Socialisation – Busting Those Myths!

Aug 23, 2021 | What about Socialisation and Bunsen Burners?

As a home educating mum of 7 children, I’ve had ample opportunity to become aware of, and observe, all the benefits and drawbacks of home education. Obviously, like so many other parents, I was challenged or criticised by others at times for our choices and have had to consider whether these critics have had a valid point or not. 

Of course, one of the questions flung at all home educators at some point is “But what about socialisation?”. 

I always start by responding that the ability to interact socially is not the same as socialisation, which is essentially learning about how to behave appropriately in the society in which we live. Most sociologists would consider parents to be the primary agents of socialisation – those with whom the child has an intimate, face-to-face relationship. What most people mean when they use the word socialisation, is being around other children the same age, which is of course a very different matter. We all know that children are hardly the people to be teaching each other what is appropriate behaviour in society! 

So, for me, this question was always a bit of a silly one. Just think of American pioneers who lived remotely on some farmstead hundreds of years ago – would we have said their children were unsocialised? Of course not, as the parents prepared their children for the society of which they were a part. I’ve always felt that, unless the parents themselves are living the life of hermits, children will get ample opportunity to observe and mimic the social interactions that their parents model as they go about their normal, social lives. If there are siblings, what better training ground is there for learning to get along with others?
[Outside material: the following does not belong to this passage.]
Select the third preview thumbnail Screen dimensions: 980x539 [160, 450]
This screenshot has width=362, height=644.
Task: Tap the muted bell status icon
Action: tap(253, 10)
I always used to say, “They need to learn to get along with each other, and then they’ll do just fine with the rest of the world”. It’s always easier to get along with total strangers than your own family!

And then of course, when we consider that, on leaving school and possibly university, it is very unlikely that the child will ever find themselves in a group all the same age again. In the workplace, the young person will need to be able to work with people both older and younger than themselves. The family provides great preparation for this, and for the home educated child, who is exposed to “real life” and society in a more natural way, as they are out and about in their community, they become comfortable with the company of adults, and children of all ages. 

Having a large family, such as I have, the older children have always happily played with their younger siblings, and sometimes helped take care of them.  The younger siblings, in turn, are used to being around big brother or sister and their friends. They are expected to be patient and treat each other kindly. Doesn’t always work, but that’s the idea. One of my younger daughters always had a bit of a Pied Piper effect in that little children followed her around, and loved to sit with her and watch her draw. 

Our young people are often involved in fairly grown-up conversations about world affairs, relationships and life challenges. They are able to observe more of adult life in action as they are with their parents for significant periods of time, and can talk with their parents about their interests and ideas. This has had a really positive outcome, as I’ve observed my children learning to articulate their thoughts, and converse with curiosity and intelligence. It’s a real pleasure to watch my children at college interviews – confident, articulate and enthused about their subject – with the interviewer clearly impressed, and eager to sign them up! I gather it’s a surprising change after interviewing one grunting teen after another, some of whom seem to have no idea why they’re there!

Home educated young people also pick up on how their parents behave and interact. If a parent demonstrates leadership, entrepreneurship, charitable work, generosity, a good work ethic, it is very likely the child will emulate them, just as they might any negative traits. For me, as a home educator, I’ve been learning right alongside my children, and become excited by things I’ve learnt – which then excites them too! We have a significant role to play in how we influence the course of our children’s lives. 

One thing which some might consider negative, is that my children have not always found it easy to get along with children their own age who attend school. However, this seems to be because the schooled children are often caught up in the world of playground politics, bullying behaviour, the desire to show off, and crude talk. One of my children started going to a running club, and soon found that she had more in common with the adults than children her own age, and complained that “all they want to talk about is sex and boys”, when she preferred talking about politics and current events. She found her college classmates to be childish, crude and disrespectful, but was completely comfortable chatting to her tutors. 

Another of my daughters was made a college ambassador within 6 months of enrolment and has been commended by her college for her willingness to assist other students, and take initiative. Yet another serves as a student representative at university, and assisted at the University Covid-19 testing centres. 

Some might argue that it is necessary for teenagers to be almost constantly with their peers, but I think it can be a very harmful environment during those vulnerable, self-conscious years, stuck between childhood and adulthood, with limited input from caring adults. It is really a time in the young person’s life when they should be learning to take on more responsibility, kept busy and active, and encouraged in their interests as they begin considering their future as adults. The school system keeps them as children, and treats them as if they are unable to think for themselves. Expectations are low, and mediocrity is celebrated. Silly little reward systems are just another box-ticking exercise, and a manipulative tool that children see right through. 

When my children receive recognition from the outside world, naturally I am proud of them, but I also tell them that I am quite unsurprised, as I know that they are just being who they are. Giving them a solid foundation in common sense, guiding them towards independent thinking, and encouraging their individual gifts and talents enables them to stand out, without even trying. 

“What about socialisation?” you ask? Come, chat to one of my children – they’ll set you straight.